TEXTE SOURCE:

CE
QUE CACHENT LE SCORPION ET L'HAMEÇON
Lors d'une conférence à l'université vendredi,
soir, Louis Cruchet a lancé un appel pour que les études en sciences
humaines sur les systèmes de représentation des astres soient mises
en œuvre en Polynésie au moins autant que pour l'Ancien monde.
Vendredi soir, à l'Université française du
Pacifique, Louis Cruchet a tenu une conférence sur "l'ethnoastronomie
d'ici et d'ailleurs". Louis Cruchet part du constat que, à une
connaissance astronomique avérée, il correspond une mythologie. La
difficulté résidant dans cette dernière. Aux Etats-Unis, trois
volets de sciences humaines se sont développés, l'ethnoastronomie,
l'ethnoastrologie et l'archéoastronomie. L'Ethnoastronomie est née
dans un contexte de recherche interdisciplinaire, associant
l'exactitude astronomique à la littérature ethnologique. On sait que
la tradition orale de Polynésie et de nombreux textes
ethnographiques font ainsi référence aux astres. L'ethnoastrologie
évoque un aspect ésotérique. Les ethnologues qui relatent les
connaissances astronomiques et les mythes relatifs aux astres, ne
font pas distinction entre astrologie et astronomie. Ainsi, jusqu'à
une époque récente, on ne faisait pas distinction entre astrologie,
sciences des astres, de leurs combinaisons apparentes, et
l'astronomie, qui porte davantage sur les lois, quantifiées qui les
relient.

DONNÉES FOURNIES:
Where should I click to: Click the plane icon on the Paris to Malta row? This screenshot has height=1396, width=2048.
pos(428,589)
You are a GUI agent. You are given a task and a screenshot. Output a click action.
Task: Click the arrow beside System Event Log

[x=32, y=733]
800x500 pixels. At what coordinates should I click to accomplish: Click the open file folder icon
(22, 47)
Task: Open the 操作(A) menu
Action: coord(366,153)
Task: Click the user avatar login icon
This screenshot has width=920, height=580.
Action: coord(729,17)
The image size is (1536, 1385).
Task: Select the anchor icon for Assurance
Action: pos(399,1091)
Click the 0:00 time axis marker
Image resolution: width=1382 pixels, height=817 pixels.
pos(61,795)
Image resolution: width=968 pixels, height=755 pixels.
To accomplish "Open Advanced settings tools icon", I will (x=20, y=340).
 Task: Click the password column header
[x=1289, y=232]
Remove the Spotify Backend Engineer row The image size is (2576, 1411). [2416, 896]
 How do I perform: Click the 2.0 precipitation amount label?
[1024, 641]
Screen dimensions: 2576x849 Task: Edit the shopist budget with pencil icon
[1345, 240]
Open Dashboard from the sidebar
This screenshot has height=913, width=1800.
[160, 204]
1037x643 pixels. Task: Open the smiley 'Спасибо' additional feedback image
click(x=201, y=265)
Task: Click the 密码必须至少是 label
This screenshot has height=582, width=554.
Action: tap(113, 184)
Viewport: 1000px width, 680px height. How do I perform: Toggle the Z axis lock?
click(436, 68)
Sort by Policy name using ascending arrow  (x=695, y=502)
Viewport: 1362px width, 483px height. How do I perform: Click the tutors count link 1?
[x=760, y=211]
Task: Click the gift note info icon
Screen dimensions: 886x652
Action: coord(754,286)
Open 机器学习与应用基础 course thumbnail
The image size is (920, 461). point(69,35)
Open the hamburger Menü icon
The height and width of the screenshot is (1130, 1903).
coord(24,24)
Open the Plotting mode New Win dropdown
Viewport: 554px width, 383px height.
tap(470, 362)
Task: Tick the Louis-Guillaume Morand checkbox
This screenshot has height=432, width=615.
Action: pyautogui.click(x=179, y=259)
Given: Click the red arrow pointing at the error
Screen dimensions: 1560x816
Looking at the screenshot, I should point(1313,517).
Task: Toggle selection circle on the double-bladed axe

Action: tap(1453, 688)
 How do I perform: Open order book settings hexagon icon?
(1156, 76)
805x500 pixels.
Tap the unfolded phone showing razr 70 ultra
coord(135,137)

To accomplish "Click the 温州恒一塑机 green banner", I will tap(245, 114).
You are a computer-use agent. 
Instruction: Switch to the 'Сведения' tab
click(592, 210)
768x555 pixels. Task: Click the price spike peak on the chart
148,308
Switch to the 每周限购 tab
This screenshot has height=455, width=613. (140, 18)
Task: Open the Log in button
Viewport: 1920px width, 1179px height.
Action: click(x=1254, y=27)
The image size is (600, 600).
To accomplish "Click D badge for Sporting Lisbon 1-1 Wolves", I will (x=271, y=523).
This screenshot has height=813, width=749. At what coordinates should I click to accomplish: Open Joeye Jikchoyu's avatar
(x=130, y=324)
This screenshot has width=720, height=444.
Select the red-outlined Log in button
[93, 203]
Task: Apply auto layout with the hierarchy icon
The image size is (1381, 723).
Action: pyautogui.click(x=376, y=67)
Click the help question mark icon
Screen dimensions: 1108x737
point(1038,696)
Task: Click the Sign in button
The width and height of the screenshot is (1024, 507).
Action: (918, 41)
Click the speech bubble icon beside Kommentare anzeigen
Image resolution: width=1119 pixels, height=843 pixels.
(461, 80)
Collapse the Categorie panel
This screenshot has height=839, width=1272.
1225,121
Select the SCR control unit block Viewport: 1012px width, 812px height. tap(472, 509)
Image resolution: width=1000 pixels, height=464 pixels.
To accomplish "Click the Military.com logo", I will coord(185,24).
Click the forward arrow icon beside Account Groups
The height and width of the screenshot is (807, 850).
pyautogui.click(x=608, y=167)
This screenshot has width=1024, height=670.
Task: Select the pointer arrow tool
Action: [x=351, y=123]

À FAIRE:
(1) Répondez brièvement aux questions suivantes sur l'article consacré à l'ethnoastronomie :
(a) Dans quel établissement Louis Cruchet a-t-il tenu sa conférence ?
(b) Quels sont les trois volets de sciences humaines qui se sont développés aux États-Unis ?
(c) Dans quel contexte l'ethnoastronomie est-elle née ?
(2) Prolongez l'article consacré à l'ethnoastronomie à partir de sa dernière phrase.

CORRIGÉ:
(1)
(a) À l'Université française du Pacifique.
(b) L'ethnoastronomie, l'ethnoastrologie et l'archéoastronomie.
(c) Dans un contexte de recherche interdisciplinaire, associant l'exactitude astronomique à la littérature ethnologique.

(2)
En pratique, l'ethnoastronomie et l'ethnoastrologie consistent à
étudier les systèmes de représentation des astres dans des sociétés
traditionnelles. L'étude de la culture, des arts, des mythes, de
certaines formes d'écriture, montre une relation entre la forme de
la société et la représentation du cosmos, et finalement le cosmos
lui même.
Maui, l'hameçon
La démonstration est plus claire illustrée par
un exemple. L'Ancien Monde a donné le nom de Scorpion à un ensemble
d'étoiles, auquel on donne le nom générique de constellation. C'est
de l'astrologie. Il n'y a aucun point de vue astronomique entre ces
étoiles. Simplement, on garde l'identification et le repère. La
position de cette constellation dans le ciel varie selon la saison.
Il a été constaté que lorsqu'elle est bien visible, cela correspond
à une période difficile. D'où l'attribution du nom d'un animal
réputé dangereux, mortel. La forme attribuée à la constellation s'y
prête. Dans le Nouveau Monde, c'est la forme du singe qui a été
retenue, pour des motifs différents mais avec la même logique. En
Océanie, la forme de la constellation correspond à celle de l'Ancien
Monde, mais il n'y a pas de scorpion, et la relation avec la vie
n'est pas du tout la même. L'océan et la pêche étant des repères
fondamentaux, Maui, l'hameçon, sera donc le nom choisi.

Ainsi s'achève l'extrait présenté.